DOCUMENT EXTRACT:
--- start ---
Similarly, the findings in panels (e) and (f) provide support for H2a in the conservative regime. The marginal effects indicate that when PRRPs’ competition over welfare intensifies, the probability of economically exposed people voting for them increases by around 2.5% (~7% of the sample in the conservative regime are categorized as economically exposed). Yet, in contrast to the social democratic regime, marginal effects are positive but not significant for SDPs, while CRPs appear to lose support (Abou-Chadi et al., 2022). Nonetheless, if a PRRP in the conservative regime increases its emphasis on welfare with one standard deviation towards more, as in the estimation above, we observe a 6% increase in the probability that economically exposed will vote for PRRPs and a statistically significant 4% increase in the probability of them supporting SDPs. Thus, both SDPs and PRRPs stand out as potential winners.
--- end ---
DATA SECTION:
--- start ---
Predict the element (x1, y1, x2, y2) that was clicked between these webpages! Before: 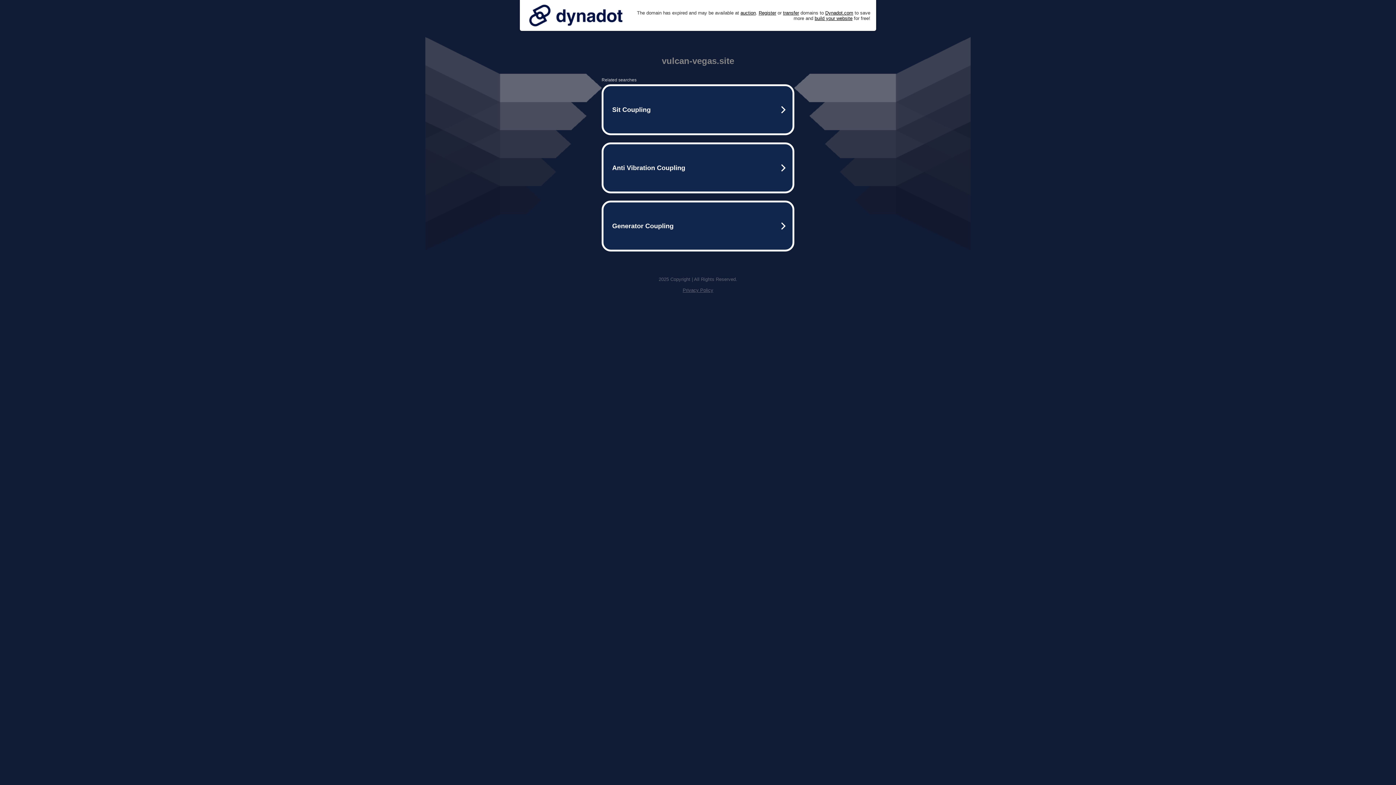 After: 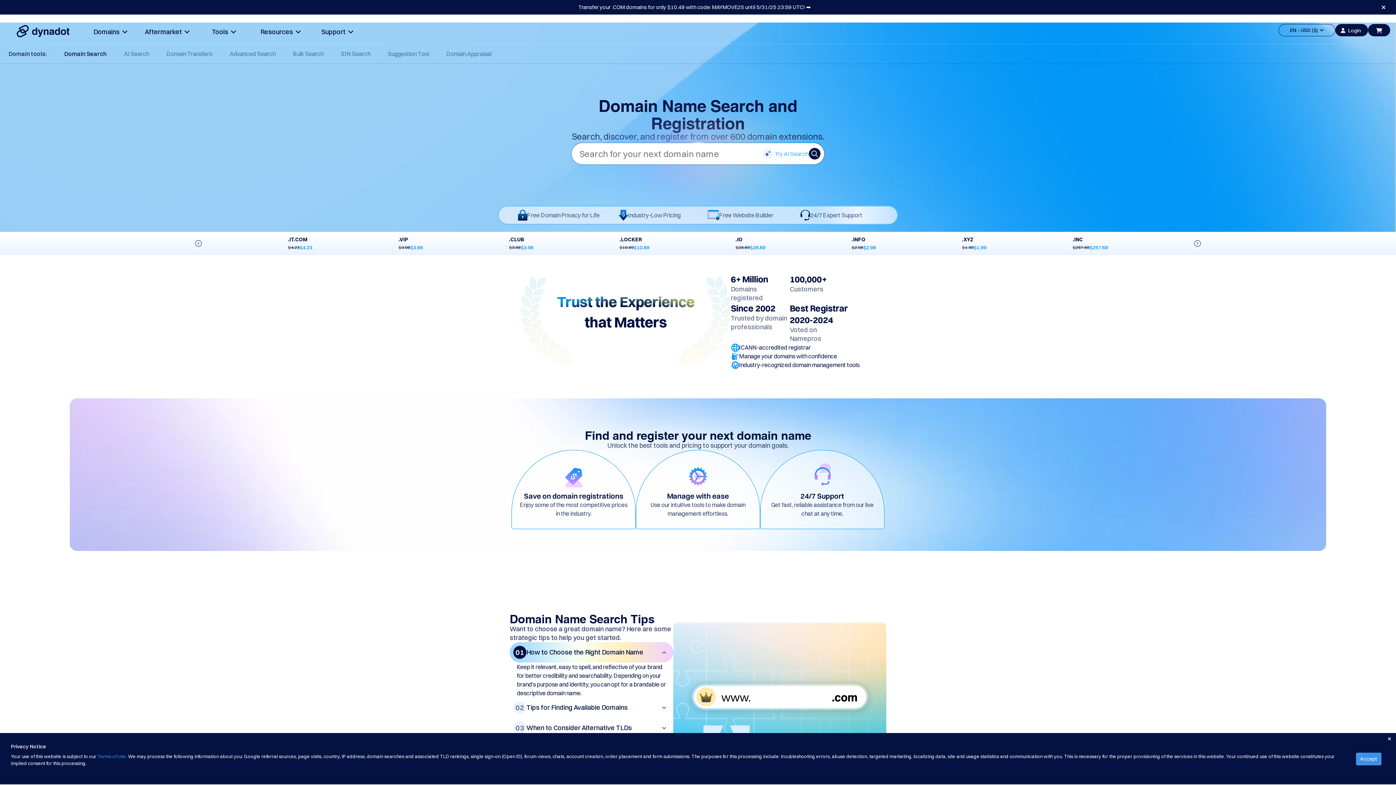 Action: label: Register bbox: (758, 10, 776, 15)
--- end ---
WHAT TO WORK ON:
A: Summarize the passage on welfare competition in the conservative regime in two sentences.
B: Carry the passage on welfare competition forward from its final sentence.

WRITTEN ANSWERS:
A: In the conservative regime, panels (e) and (f) support H2a: when PRRPs' competition over welfare intensifies, economically exposed people become about 2.5% more likely to vote for them, while the effects for SDPs are positive but not significant and CRPs appear to lose support. If a PRRP raises its welfare emphasis by one standard deviation, the probability of exposed voters backing PRRPs rises by 6% and of backing SDPs by a statistically significant 4%, so both SDPs and PRRPs stand out as potential winners.

B:
When comparing the two welfare regimes in Figure 2, electoral responses differ rather systematically. In the social democratic regime, PRRPs’ emphasis on welfare (relative to SDPs) has similar effects across different social groups (also with social class, depicted in Figure S2). This suggests that PRRPs’ welfare emphasis undermines the strong standing of SDPs in this policy domain, disrupting their cross-class alliances around the welfare state. However, the results in the conservative regime indicate that economic grievances among small groups drive the outcomes. These regime-differences are robust to jackknife resampling at the country-level (as shown in Figure S11), indicating that countries within regimes do not drive the results. 8 Consequently, Figure 2 reveals a consistent difference between the welfare regimes, aligning with both H1a and H2a.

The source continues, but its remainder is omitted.